1. Op grond van artikel 13 van de Wet verplichte deelneming in een bedrijfstakpensioenfonds 2000 (Wet Bpf 2000): (1) heeft het bedrijfstakpensioenfonds tot taak het verlenen en het intrekken van vrijstellingen van de verplichtstelling; (2) kan het bedrijfstakpensioenfonds aan de vrijstelling voorschriften verbinden; en (3) worden bij of krachtens algemene maatregel van bestuur regels gesteld met betrekking tot de gevallen waarin en de voorwaarden waaronder het bedrijfstakpensioenfonds vrijstelling van de verplichtstelling verleent, kan verlenen, intrekt en kan intrekken alsmede met betrekking tot de voorschriften die het bedrijfstakpensioenfonds aan de vrijstelling kan verbinden.
Op grond van artikel 1a, eerste lid, van het Vrijstellings- en boetebesluit Wet Bpf 2000 (Vrijstellings- en boetebesluit) hanteert een bedrijfstakpensioenfonds bij de behandeling van de verzoeken tot vrijstelling, bedoeld in de artikelen 2 tot en met 5 en 6, de volgende termijnen:
. na ontvangst van het verzoek wordt binnen twee weken beoordeeld of het verzoek in behandeling kan worden genomen;
. indien nodig krijgt de werkgever vier weken om het verzoek aan te vullen;
. nadat het verzoek in behandeling is genomen wordt de beslissing op het verzoek binnen 6 weken afgegeven.
Op grond van het tweede lid wordt de termijn, bedoeld in het eerste lid, onderdeel b, verlengd:
. met 12 weken indien aan de vrijstelling het voorschrift van een gelijkwaardige pensioenregeling wordt verbonden, bedoeld in artikel 7, vijfde lid; of
. met vier weken indien een financiële bijdrage is vereist ter vergoeding van verzekeringstechnisch nadeel als bedoeld in artikel 7, vierde lid.
Op grond van het derde lid beslist het bedrijfstakpensioenfonds, nadat de werkgever, in de situatie bedoeld in het tweede lid, onderdeel a, de gegevens heeft overgelegd, binnen 6 weken of er sprake is van een gelijkwaardige pensioenregeling. Indien naar het oordeel van het bedrijfstakpensioenfonds de pensioenregeling nog niet geheel gelijkwaardig is, krijgt de werkgever maximaal 12 weken om de gelijkwaardigheid alsnog aan te tonen.

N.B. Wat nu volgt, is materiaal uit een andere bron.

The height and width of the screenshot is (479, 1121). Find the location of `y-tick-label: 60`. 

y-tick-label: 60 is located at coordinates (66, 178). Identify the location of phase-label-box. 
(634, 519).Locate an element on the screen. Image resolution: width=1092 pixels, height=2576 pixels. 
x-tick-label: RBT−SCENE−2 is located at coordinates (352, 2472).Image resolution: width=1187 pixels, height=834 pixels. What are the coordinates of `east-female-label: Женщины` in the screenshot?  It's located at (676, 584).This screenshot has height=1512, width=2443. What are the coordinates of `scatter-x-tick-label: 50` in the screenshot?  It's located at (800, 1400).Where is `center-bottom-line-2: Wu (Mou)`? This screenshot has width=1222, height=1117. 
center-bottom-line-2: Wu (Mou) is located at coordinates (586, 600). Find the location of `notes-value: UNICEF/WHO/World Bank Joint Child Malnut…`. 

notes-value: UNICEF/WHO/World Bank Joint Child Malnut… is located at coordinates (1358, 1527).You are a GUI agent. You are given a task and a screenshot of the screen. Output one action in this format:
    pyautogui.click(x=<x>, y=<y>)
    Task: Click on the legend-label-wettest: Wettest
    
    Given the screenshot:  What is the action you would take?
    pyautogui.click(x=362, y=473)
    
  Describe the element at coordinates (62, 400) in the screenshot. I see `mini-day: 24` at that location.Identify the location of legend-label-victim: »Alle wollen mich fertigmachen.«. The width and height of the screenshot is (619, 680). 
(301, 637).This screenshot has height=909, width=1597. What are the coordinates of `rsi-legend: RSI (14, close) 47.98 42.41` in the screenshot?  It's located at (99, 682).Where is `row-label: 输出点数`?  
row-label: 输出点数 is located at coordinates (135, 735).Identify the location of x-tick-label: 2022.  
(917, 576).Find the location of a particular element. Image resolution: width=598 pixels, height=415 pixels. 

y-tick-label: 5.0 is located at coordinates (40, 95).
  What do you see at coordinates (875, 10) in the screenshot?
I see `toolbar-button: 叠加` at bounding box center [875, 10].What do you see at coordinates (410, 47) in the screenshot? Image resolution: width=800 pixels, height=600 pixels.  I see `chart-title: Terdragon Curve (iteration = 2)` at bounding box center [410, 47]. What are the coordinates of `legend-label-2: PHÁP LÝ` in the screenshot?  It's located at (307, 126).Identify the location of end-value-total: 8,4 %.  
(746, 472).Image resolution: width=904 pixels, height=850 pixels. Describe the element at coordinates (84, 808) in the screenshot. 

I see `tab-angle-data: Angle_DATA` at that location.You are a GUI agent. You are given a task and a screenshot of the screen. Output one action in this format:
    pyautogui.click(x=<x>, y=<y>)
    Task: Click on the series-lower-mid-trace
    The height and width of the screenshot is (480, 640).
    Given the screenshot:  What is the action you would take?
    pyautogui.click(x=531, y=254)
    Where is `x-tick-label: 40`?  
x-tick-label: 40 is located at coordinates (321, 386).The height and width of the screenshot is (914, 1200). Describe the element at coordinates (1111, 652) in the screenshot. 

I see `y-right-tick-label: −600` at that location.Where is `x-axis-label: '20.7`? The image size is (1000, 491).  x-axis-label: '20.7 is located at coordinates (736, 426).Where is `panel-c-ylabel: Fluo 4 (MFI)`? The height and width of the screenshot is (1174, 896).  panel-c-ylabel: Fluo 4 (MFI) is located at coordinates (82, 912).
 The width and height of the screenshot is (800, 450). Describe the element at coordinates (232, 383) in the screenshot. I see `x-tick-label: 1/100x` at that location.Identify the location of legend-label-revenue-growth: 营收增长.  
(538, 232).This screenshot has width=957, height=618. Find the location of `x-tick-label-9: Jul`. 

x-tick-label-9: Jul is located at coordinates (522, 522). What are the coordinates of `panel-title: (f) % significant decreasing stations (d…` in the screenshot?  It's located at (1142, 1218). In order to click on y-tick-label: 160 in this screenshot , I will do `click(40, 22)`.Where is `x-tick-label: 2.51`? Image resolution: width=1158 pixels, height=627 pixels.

Op grond van artikel 2 van het Vrijstellings- en boetebesluit wordt op verzoek van een werkgever door een bedrijfstakpensioenfonds voor alle werknemers of een deel van de werknemers van die werkgever, met ingang van de dag dat de verplichtstelling in werking treedt respectievelijk als gevolg van gewijzigde bedrijfsactiviteiten op hem en zijn werknemers van toepassing wordt, vrijstelling verleend, indien:
. die werknemers van die werkgever al deelnemen in een pensioenregeling die ten minste zes maanden voor het moment van indiening van de in behandeling genomen aanvraag tot verplichtstelling, van kracht was; of
. indien de werkgever voor die werknemers al een pensioenvoorziening heeft getroffen die al ten minste zes maanden voor het moment dat de verplichtstelling op hem en zijn werknemers van toepassing wordt, van kracht was.
Op grond van artikel 6 van het Vrijstellings- en boetebesluit kan op verzoek van een werkgever door het bedrijfstakpensioenfonds voor alle werknemers of een deel van de werknemers van die werkgever ook om andere redenen dan genoemd in de artikelen 2, 3, eerste lid, 4 en 5, eerste lid, vrijstelling worden verleend.
Op grond van artikel 7, vijfde lid, van het Vrijstellings- en boetebesluit wordt aan de vrijstelling, bedoeld in de artikelen 2 en 6 door het bedrijfstakpensioenfonds het voorschrift verbonden dat de pensioenregeling van de werkgever volgens de berekening aan de hand van bijlage 3 bij dit besluit te allen tijde ten minste actuarieel en financieel gelijkwaardig is aan die van het bedrijfstakpensioenfonds. Indien het bedrijfstakpensioenfonds en de werkgever daarmee instemmen, kan worden afgezien van de berekening, bedoeld in de vorige zin, en kan in plaats daarvan de gelijkwaardigheid worden aangetoond door middel van een kwalitatieve toets. Ten behoeve van de toets op gelijkwaardigheid verstrekt het bedrijfstakpensioenfonds de werkgever informatie over de pensioenregeling van het bedrijfstakpensioenfonds.